This week has felt like a month. It has been party… after party… after party. And as much fun as they all have been! I couldn’t be more thrilled that in one day, I will have one solid week with Simon of relaxation… after relaxation… after relaxation (with the obvious four course meal planning and leisure bike rides in the mix).
Pontholie is calling! And we’re picking up!!
IN THE MIX and SOUNDS LIKE UNDERWATER
On Friday, just before we made a beeline to the taxi stand, I double dosed on my ear meds and put on my fanciest black velvet RRL tuxedo blazer (she was screaming for a night out on the town!). I needed to be in full party mode for Margot.
Her 40th birthday soirée took place at Le Basilic and once we arrived it was all I could do to keep my head above water. My ear muffles and echoes had my head feeling submerged in a bubble, in conjunction with swimming amongst ALL new people to moi (with the exception of the birthday girl, Simon, and one of Simon's best friends, Danny). Alas, I was there for the party so I pulled it together and faked it (feeling good) until I made it (had enough liquid courage to make friends).
I had the funniest conversation with Margot when I handed over the small gift that was pretty obvious, in fact. I mean there’s only one thing that is that size and it goes by the name of Vogue Skinny Cigs. She had told me once when we dined together back in Brussels that she doesn’t let herself buy them anymore since she became a mama – yet was more than happy to accept one when offered. She loved smoking back in the day. So.. while she was unwrapping she was laughing hard.
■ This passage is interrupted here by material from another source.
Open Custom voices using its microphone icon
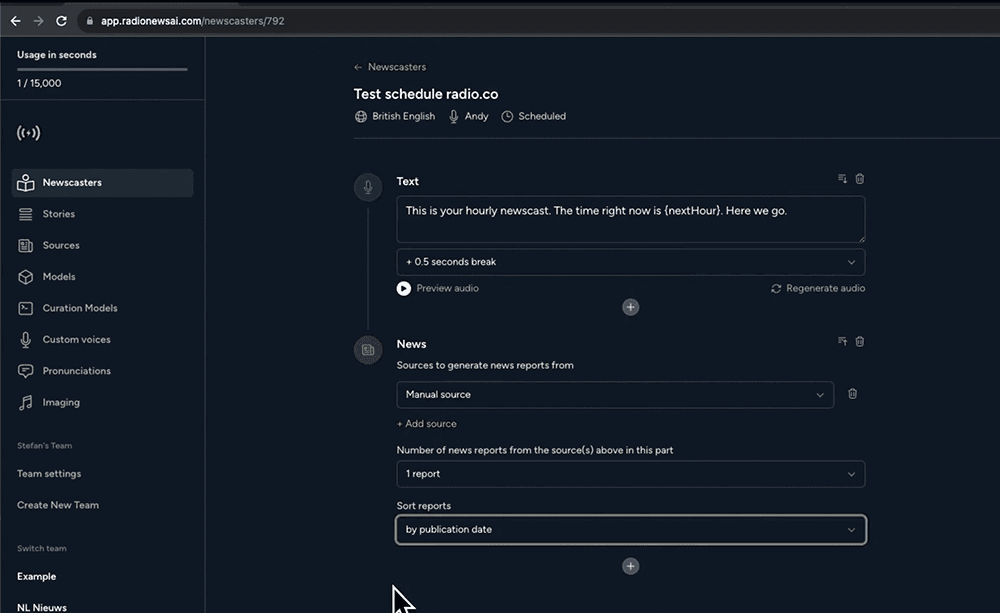 pyautogui.click(x=24, y=339)
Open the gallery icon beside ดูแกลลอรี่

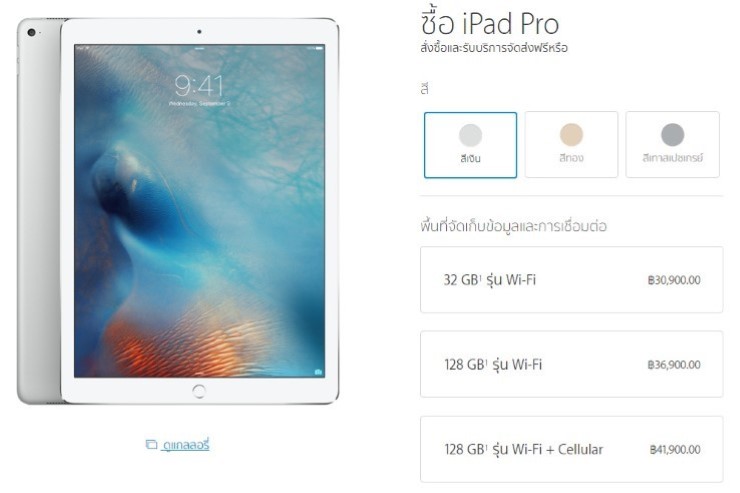point(151,444)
She said “Stan (her husband) will hate this … but I will smoke them all tonight!” – Later, when Simon introduced me to Stan, he shared with us that he knew exactly who I was… because Margot didn’t stop talking about me for the full week after our lunch. PRECIOUS! Made me so happy that she considers me a friend too. I had done the same with Simon. (Sidebar: Stan and Margot have invited us, and Danny and his wife for a full week in their summer home at Anthéor, France, this august. We can’t wait!]
I felt so honored to have been invited to attend with Simon – I LOVE Margot and her friends and this was a VERY special… dare I say… exclusive invitation. So, regardless of what all was happening in my muffled head – I was beyond happy to be there.
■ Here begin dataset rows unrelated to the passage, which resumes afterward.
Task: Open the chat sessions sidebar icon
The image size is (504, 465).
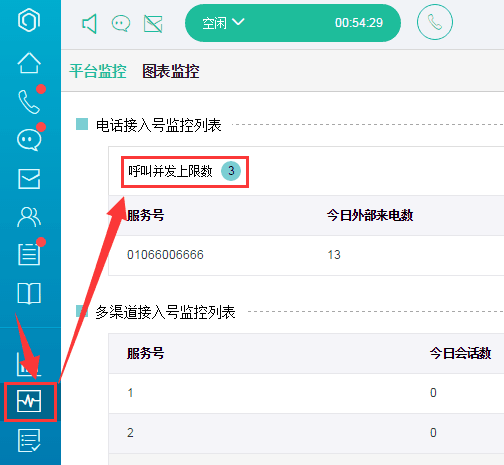Action: 29,140
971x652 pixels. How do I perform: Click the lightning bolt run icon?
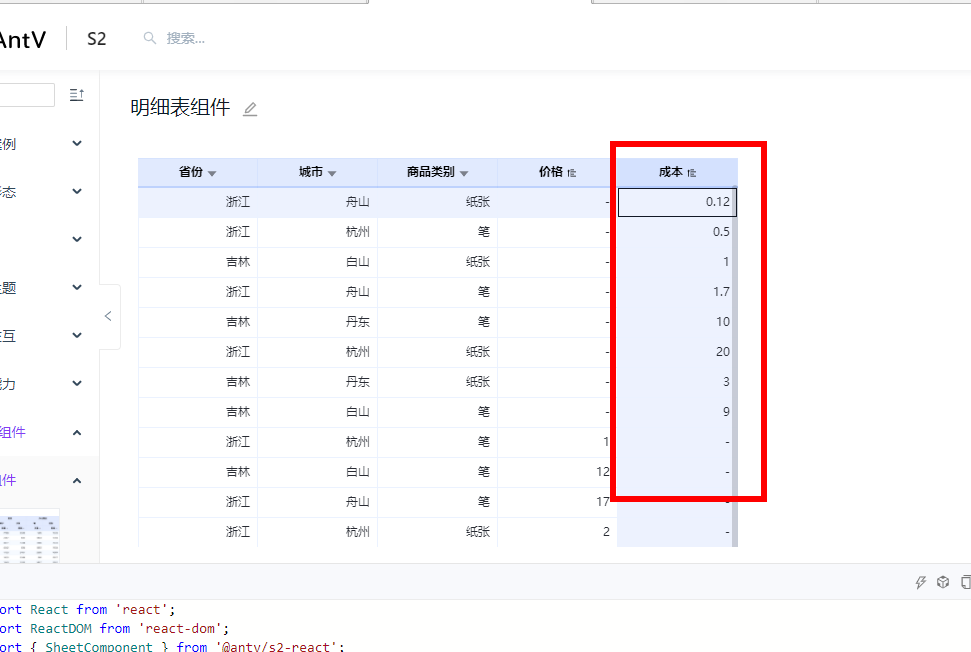point(920,581)
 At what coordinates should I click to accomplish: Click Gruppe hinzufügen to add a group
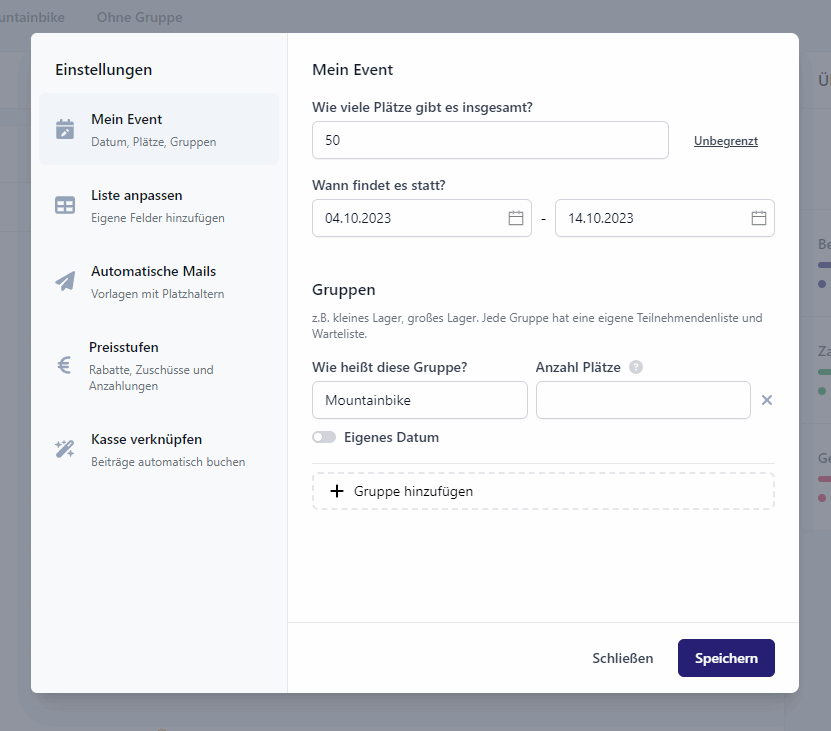pyautogui.click(x=543, y=491)
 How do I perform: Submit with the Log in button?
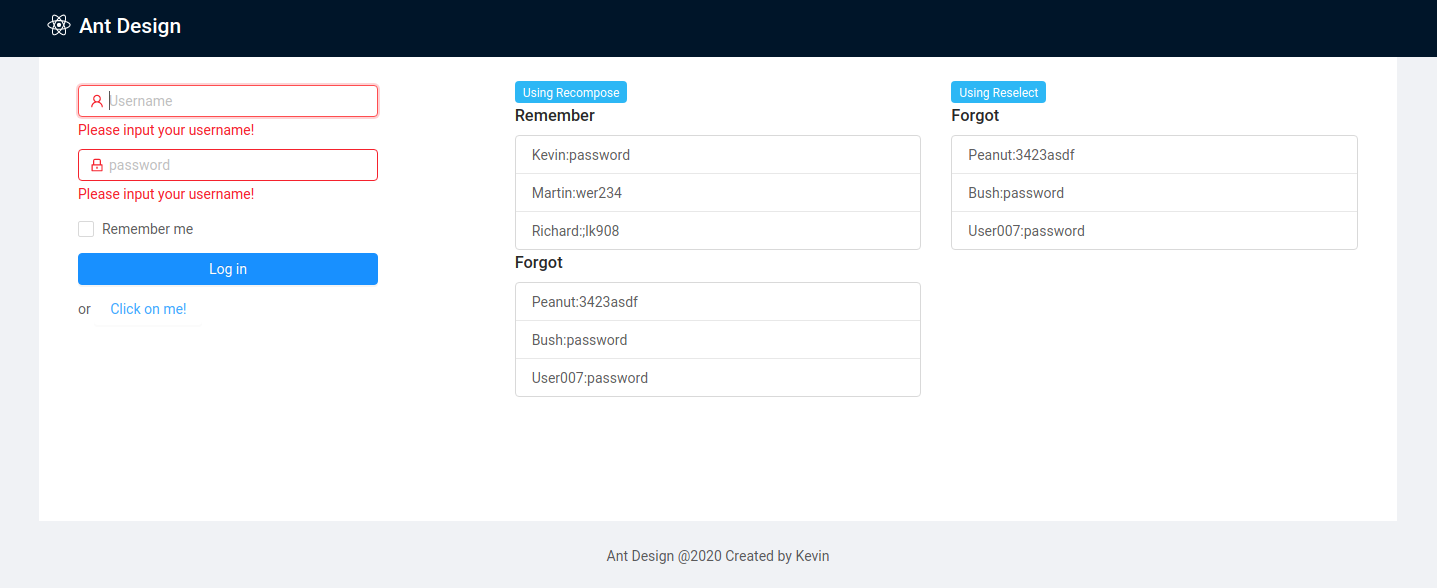pos(228,269)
WE CAN SPEAK ENGLISH IF YOU’D LIKE
I KNOW!!! DAMNIT!!! I KNOW!!!!! But, I don’t “like” right now. What I do “like”.. Is to practice. CLEARLY. Because I am! So stop asking me to switch, thank you very much!!!
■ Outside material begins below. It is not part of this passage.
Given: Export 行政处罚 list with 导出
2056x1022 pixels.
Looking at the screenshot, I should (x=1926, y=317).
Was that loud enough for everyone? Or shall I turn up the volume?!!
PSA to all of France. Or really to everyone in the whole wide world who has people living in their country who are TRYING their very best to speak in a different language: Don’t meet them with anything but AIDE! And enthusiasm. And encouragement. I have been so discouraged this past week – by everyone. I have hated even attempting to speak because the looks are unbearable. The question of “you want to switch to English?” and worst of all being ASKED to switch because I’m” taking too long trying it in French”. I am OVER IT. As everyone who is met with this lack of support should be. It’s awful. So... in short… encourage those who aren’t like you, yet who are trying their damndest to show respect to your said country by learning the native tongue. Show a little gratitude and be thankful that there are those of us still on planet earth willing to learn something new. Don’t robe them (me) of their (my) EFFORT… it dims the light – which is damning for everyone.
Clearly… given my written temper tantrum in the paragraph above… This past week it has happened more times than I can count and I am ready to pop.
Just yesterday, in fact, I had a doctor's appointment near one of Simon and my favorite sandwich shops. So after, I left (with the diagnosis of proche de something oreille and a prescription that is a mile long), I was en route to get lunch and to see where Fanny and Patrick are outfitting their new Parisian bar, La Bonbonnette. (Eeeeeep!! Can’t wait to be the first ones there. It’s so precious!) When I arrived, I thought I had been very clear.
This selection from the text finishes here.